Increasing the Civic and Political Participation of Women (2017)

Understanding the Risk of Strong Resistance

Research Team:

In 2016, USAID’s Center of Excellence on Democracy, Human Rights, and Governance launched its Learning Agenda—a set of research questions designed to address the issues that confront staff in USAID field offices working on the intersection of development and democracy, human rights, and governance. This literature review—produced by a team of UVA professors and graduate students representing the academic disciplines of anthropology, history, political science, religious studies, and sociology—synthesizes scholarship from diverse research traditions on the following Learning Agenda question:

What are the most effective ways to encourage women’s civic (e.g., volunteer, advocacy, etc.) and political (e.g., voting, running for office) participation? What are the risks to women of these strategies in contexts where resistance to changing gender norms is strong?

Building on an ODI report, “Women’s Voice and Leadership in Decision-Making: Assessing the Evidence” (2015) that identified seven strategies to support women’s civic and political representation, the UVA team focused on the second half of the research question, using a flexible systematic review process that included defining and operationalizing strong resistance. Overall, the team found that 1) research on resistance that aims to limit or end challenges to the status quo is under-theorized and in need of concept-building before researchers can make the analytical distinctions necessary to assess resistance fully and 2) where the literature does exist, it has an almost exclusive focus on female politicians.

With these limitations in mind, key findings include:

  • Resistance—which may include physical and sexual violence; social and familial censure; ostracization by the religious community; and various overt or subtle forms of restriction, deprivation, and exclusion—varies according to multiple factors, including by not limited to gender norms, the broader cultural context, regime type, local power structures, economic opportunities, and the form of participation sought.
  • All women do not experience the same levels of risk, and are not vulnerable to the same types of resistance. For example, even within a single socio-cultural context, women who are marginalized (economically, racially, linguistically, religiously, or otherwise) are likely to bear greater burdens of risk.
  • Strong resistance in response to the seven strategies identified in the ODI report is not pervasive but does occur, and that it can discourage women’s participation.
  • Low to moderate resistance is ubiquitous, but generally has less deleterious effects.
  • Sites where strong resistance occurs vary within countries and even among local areas within a single country, suggesting that a country-level analysis of gender norms is inadequate and ineffective for assessing and understanding women’s risk of strong resistance.

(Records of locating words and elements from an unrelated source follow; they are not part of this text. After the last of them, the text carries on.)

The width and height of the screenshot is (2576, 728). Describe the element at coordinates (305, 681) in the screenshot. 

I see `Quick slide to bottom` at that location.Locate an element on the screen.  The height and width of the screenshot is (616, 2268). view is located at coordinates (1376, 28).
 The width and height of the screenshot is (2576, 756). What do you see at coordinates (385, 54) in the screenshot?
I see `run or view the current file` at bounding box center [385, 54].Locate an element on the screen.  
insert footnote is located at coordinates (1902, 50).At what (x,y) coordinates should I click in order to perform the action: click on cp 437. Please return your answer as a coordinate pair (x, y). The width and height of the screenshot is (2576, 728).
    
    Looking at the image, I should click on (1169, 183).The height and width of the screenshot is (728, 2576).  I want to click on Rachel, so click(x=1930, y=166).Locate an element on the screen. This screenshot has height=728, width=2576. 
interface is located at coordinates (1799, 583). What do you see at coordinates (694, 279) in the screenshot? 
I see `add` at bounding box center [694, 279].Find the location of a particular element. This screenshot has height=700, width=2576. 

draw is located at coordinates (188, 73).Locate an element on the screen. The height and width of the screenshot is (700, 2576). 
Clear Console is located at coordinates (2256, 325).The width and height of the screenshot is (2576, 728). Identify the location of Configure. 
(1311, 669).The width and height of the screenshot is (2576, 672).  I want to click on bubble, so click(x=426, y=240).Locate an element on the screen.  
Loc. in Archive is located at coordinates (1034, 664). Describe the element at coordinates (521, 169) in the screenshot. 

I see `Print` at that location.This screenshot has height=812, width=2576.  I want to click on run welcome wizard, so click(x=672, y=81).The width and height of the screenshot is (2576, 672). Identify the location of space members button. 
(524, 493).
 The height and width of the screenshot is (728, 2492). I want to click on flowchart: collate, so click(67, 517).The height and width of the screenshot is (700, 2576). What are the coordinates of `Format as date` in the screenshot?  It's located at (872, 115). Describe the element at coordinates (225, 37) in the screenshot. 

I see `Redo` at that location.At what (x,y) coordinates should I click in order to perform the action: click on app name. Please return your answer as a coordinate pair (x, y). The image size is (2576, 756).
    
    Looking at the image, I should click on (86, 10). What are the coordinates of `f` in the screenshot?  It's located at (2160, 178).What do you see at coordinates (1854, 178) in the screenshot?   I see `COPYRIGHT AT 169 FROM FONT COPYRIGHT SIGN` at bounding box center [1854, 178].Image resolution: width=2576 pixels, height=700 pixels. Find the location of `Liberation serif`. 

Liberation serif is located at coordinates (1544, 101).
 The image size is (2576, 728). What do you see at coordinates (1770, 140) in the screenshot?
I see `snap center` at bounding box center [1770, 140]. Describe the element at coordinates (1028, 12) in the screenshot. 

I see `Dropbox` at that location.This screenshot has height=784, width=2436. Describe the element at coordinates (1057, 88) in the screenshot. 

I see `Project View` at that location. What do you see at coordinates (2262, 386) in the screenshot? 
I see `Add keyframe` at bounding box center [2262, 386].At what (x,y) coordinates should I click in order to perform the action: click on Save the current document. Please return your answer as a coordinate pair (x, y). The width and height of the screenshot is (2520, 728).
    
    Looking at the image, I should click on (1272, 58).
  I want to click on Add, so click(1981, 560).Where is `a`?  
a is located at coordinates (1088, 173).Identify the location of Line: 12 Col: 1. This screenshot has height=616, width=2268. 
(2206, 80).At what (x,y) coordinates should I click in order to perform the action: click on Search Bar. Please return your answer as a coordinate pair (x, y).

The implications of these findings are that practitioner risk assessments should be:

  • Routine and done prior to engaging in any intervention, and require information extending far beyond local gender norms.
  • Focused on low to moderate forms of resistance in situations of backlash, and attentive to the possibility of strong resistance in situations of entrenched resistance.
  • Designed for the specific site where the intervention occurs, while remaining attentive to national- and individual-level factors that shape resistance.